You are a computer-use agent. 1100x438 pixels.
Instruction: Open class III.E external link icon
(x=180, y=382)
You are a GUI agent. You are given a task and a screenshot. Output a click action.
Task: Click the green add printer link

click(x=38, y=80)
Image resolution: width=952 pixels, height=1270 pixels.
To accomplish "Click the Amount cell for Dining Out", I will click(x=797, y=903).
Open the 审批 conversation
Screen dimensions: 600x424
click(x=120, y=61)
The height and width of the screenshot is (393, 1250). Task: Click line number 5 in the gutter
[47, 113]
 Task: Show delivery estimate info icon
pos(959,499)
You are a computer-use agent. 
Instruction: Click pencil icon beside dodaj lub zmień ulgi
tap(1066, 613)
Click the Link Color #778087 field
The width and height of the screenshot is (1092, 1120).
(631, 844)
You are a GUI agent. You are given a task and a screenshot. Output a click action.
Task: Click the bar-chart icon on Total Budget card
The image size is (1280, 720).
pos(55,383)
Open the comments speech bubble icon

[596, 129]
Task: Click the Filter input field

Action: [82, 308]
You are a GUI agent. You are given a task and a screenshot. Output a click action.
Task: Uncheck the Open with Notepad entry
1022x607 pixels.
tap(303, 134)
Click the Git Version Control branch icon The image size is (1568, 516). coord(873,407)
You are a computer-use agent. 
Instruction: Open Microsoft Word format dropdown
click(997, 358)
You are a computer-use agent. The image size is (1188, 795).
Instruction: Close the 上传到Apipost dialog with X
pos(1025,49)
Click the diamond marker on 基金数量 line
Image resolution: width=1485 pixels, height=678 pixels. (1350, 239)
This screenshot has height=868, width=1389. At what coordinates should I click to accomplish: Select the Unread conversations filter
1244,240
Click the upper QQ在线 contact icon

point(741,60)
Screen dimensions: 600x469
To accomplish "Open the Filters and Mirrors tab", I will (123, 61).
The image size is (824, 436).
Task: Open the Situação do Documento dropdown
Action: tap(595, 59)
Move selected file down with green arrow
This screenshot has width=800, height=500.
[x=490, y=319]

------------------------------

### What is being asked
Transcribe the records in full, word for word.

### Your solution
You are a computer-use agent. 1100x438 pixels.
Instruction: Open class III.E external link icon
(x=180, y=382)
You are a GUI agent. You are given a task and a screenshot. Output a click action.
Task: Click the green add printer link

click(x=38, y=80)
Image resolution: width=952 pixels, height=1270 pixels.
To accomplish "Click the Amount cell for Dining Out", I will click(x=797, y=903).
Open the 审批 conversation
Screen dimensions: 600x424
click(x=120, y=61)
The height and width of the screenshot is (393, 1250). Task: Click line number 5 in the gutter
[47, 113]
 Task: Show delivery estimate info icon
pos(959,499)
You are a computer-use agent. 
Instruction: Click pencil icon beside dodaj lub zmień ulgi
tap(1066, 613)
Click the Link Color #778087 field
The width and height of the screenshot is (1092, 1120).
(631, 844)
You are a GUI agent. You are given a task and a screenshot. Output a click action.
Task: Click the bar-chart icon on Total Budget card
The image size is (1280, 720).
pos(55,383)
Open the comments speech bubble icon

[596, 129]
Task: Click the Filter input field

Action: [82, 308]
You are a GUI agent. You are given a task and a screenshot. Output a click action.
Task: Uncheck the Open with Notepad entry
1022x607 pixels.
tap(303, 134)
Click the Git Version Control branch icon The image size is (1568, 516). coord(873,407)
You are a computer-use agent. 
Instruction: Open Microsoft Word format dropdown
click(997, 358)
You are a computer-use agent. The image size is (1188, 795).
Instruction: Close the 上传到Apipost dialog with X
pos(1025,49)
Click the diamond marker on 基金数量 line
Image resolution: width=1485 pixels, height=678 pixels. (1350, 239)
This screenshot has height=868, width=1389. At what coordinates should I click to accomplish: Select the Unread conversations filter
1244,240
Click the upper QQ在线 contact icon

point(741,60)
Screen dimensions: 600x469
To accomplish "Open the Filters and Mirrors tab", I will (123, 61).
The image size is (824, 436).
Task: Open the Situação do Documento dropdown
Action: tap(595, 59)
Move selected file down with green arrow
This screenshot has width=800, height=500.
[x=490, y=319]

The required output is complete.